Location: Greenwood, Nova Scotia
Date: 16 November 2012
Status: Investigation Complete

A technician was carrying out a torque check and nut replacement of the bolted connection between the CH149 Cormorant helicopter main gearbox (MGB) upper case and the main case when a lock-ring stud failed in overload.  Additionally, several other lock-ring studs at the bolted connection were overtorqued and, consequently, the MGB was declared unserviceable and returned to the Original Equipment Manufacturer (OEM) for strip-down inspection and repair.  The torque check was part of an on-going recurring inspection, detailed in an OEM-issued Mandatory Service Bulletin (CSH-A63-206), and was being conducted during a 300 hour periodic inspection.

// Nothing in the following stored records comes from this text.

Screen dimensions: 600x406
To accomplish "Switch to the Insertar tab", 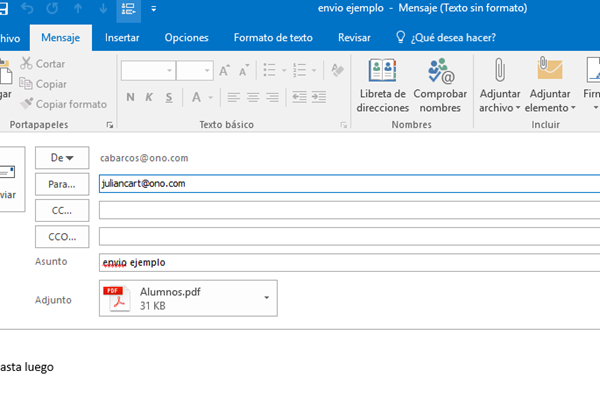I will pos(122,38).
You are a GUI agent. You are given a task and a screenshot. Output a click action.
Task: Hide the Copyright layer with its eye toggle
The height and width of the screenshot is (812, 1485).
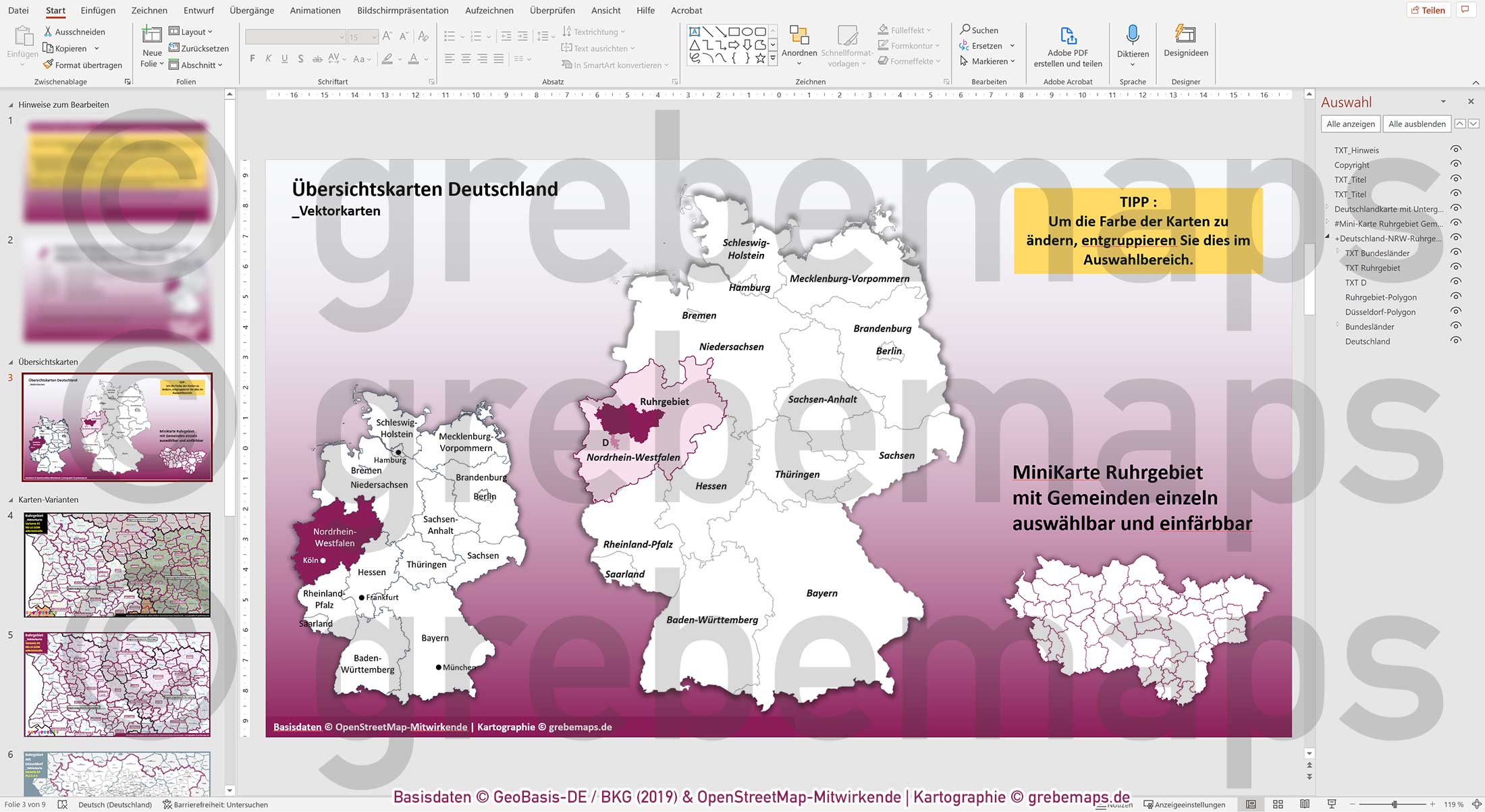[x=1456, y=164]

The extent of the damage and the complexity of the ground accident circumstances required the Directorate of Flight Safety to investigate.  The investigation determined that the lock-ring stud failed in overload due to application of excessive torque.  A number of errors contributed to the overload failure, including misidentification of the MGB main case, inadvertent confusion between metric and imperial torque units, and inappropriate technique.  The investigation also determined that the torque check procedure had created a significant maintenance burden and was poorly understood by technicians, resulting in numerous routine short-cuts and unauthorized deviations to the procedure, and that similar errors had occurred on other MGBs.  A number of collateral observations were also made, including lack of feedback of data to the OEM, the determination of the approved parts list for the CH149 MGB, and unit quarantine procedures.

Preventive measures included improvements to the torque check procedure, upgrading of the MGB studs, converting to metric for maintenance activities, and improving OEM processes and interaction with the CH149 In-Service Support Contractor.